29. The synthetic liposome according to claim 28, wherein said bioactive agent is a member selected from the group consisting of non-steroidal antiinflammatory agents, antihistaminic agents, antitussive agents, antipruritic agents, anticholinergic agents, anti-emetic agents, antinausea agents, anorexic agents, central stimulants, antiarrhythmic agents, B-adrenergic blocking agents, cardiotonic agents, antihypertensive agents, diuretic agents, vasodilating agents, vasoconstricting agents, antiulcer agents, anesthetic agents, antidepressant agents, tranquilizers, sedatives, antipsychotic agents, antimicrobial agents, antineoplastic agents, muscle relaxing agents, antispasmodic agents, antidiarrheal agents, bone-active agents, endocrine modulating agents, immunomodulating agents, urinary tract agents, ophthalmic agents, dental agents and mixtures thereof.

30. The synthetic liposome according to claim 29, wherein said bioactive agent is fluoride.

31. The synthetic liposome according to claim 29, wherein said bioactive agent is an immunomodulatory agent.

32. The synthetic liposome according to claim 29, wherein said bioactive agent is an antimicrobial agent.

33. The synthetic liposome according to claim 29, wherein said bioactive agent is an anesthetic agent.

34. The synthetic liposome according to claim 29, wherein said bioactive agent is an antineoplastic agent.

35. The synthetic liposome according to claim 28, wherein said bioactive agent is a member selected from the group consisting of peptides and DNA sequences.

36. A pharmaceutical formulation comprising the synthetic liposome according to claim 1 and a pharmaceutically acceptable excipient.

37. A mouthwash comprising a population of synthetic liposomes according to claim 1, wherein said liposomes contain an encapsulated bioactive agent.

38. A method of making a synthetic liposome according to claim 1 comprising admixing an effective amount of a lipid with an effective amount of a glycosylceramide to form an intact liposome that adheres to mucosa.

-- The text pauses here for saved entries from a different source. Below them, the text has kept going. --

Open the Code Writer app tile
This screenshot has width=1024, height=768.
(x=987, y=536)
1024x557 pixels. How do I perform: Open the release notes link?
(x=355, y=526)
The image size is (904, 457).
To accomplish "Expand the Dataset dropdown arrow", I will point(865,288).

39. The method according to claim 38, wherein said amount of glycosylceramide is from about 1 % to about 70% per total weight of lipid.

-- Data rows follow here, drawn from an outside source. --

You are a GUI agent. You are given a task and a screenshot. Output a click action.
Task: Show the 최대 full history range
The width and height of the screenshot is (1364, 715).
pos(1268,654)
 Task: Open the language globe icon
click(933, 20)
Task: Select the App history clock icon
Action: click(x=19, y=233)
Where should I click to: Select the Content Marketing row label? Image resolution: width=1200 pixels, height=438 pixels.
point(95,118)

40. The method according to claim 39, wherein said amount of glycosylceramide is from about 1 % to about 30% per total weight of lipid.

41. The method according to claim 40, wherein said amount of glycosylceramide is from about 1 % to about 10% per total weight of lipid.

42. A method of encapsulating a bioactive agent in a synthetic liposome that adheres to mucosa, said method comprising admixing said bioactive agent with an effective amount of a glycosylceramide and an effective amount of a lipid, thereby encapsulating said bioactive agent.

43. A method for transmucosal delivery of a bioactive agent to a subject, said method comprising contacting a mucosal surface of said subject with a liposome according to claim 1.

44. A method for transmucosal delivery of a bioactive agent to a subject, said method comprising contacting a mucosal surface of said subject with a mucoadhesive liposome according to claim 28.

45. The method according to claim 44, wherein said drug is used to treat a disease state in said subject.

46. A kit for preparing synthetic liposomes which adhere to mucosa comprising containers having an effective amount of a glycosylceramide and an effective amount of a lipid.

47. The kit according to claim 46, further comprising a bioactive agent.

48. A liposome prepared from a barrier lipid, said lipid being derived from a mucosal surface.

49. A liposome according to claim 48 further comprising a bioactive agent.

50. A method for treating damaged epithelium, said method comprising contacting said epithelium with a therapeutically effective amount of a liposome according to claim 48.

51. A method for targeting a liposome to a specific epithelial surface in a subject, said method comprising administering a liposome according to claim 48 to said subject.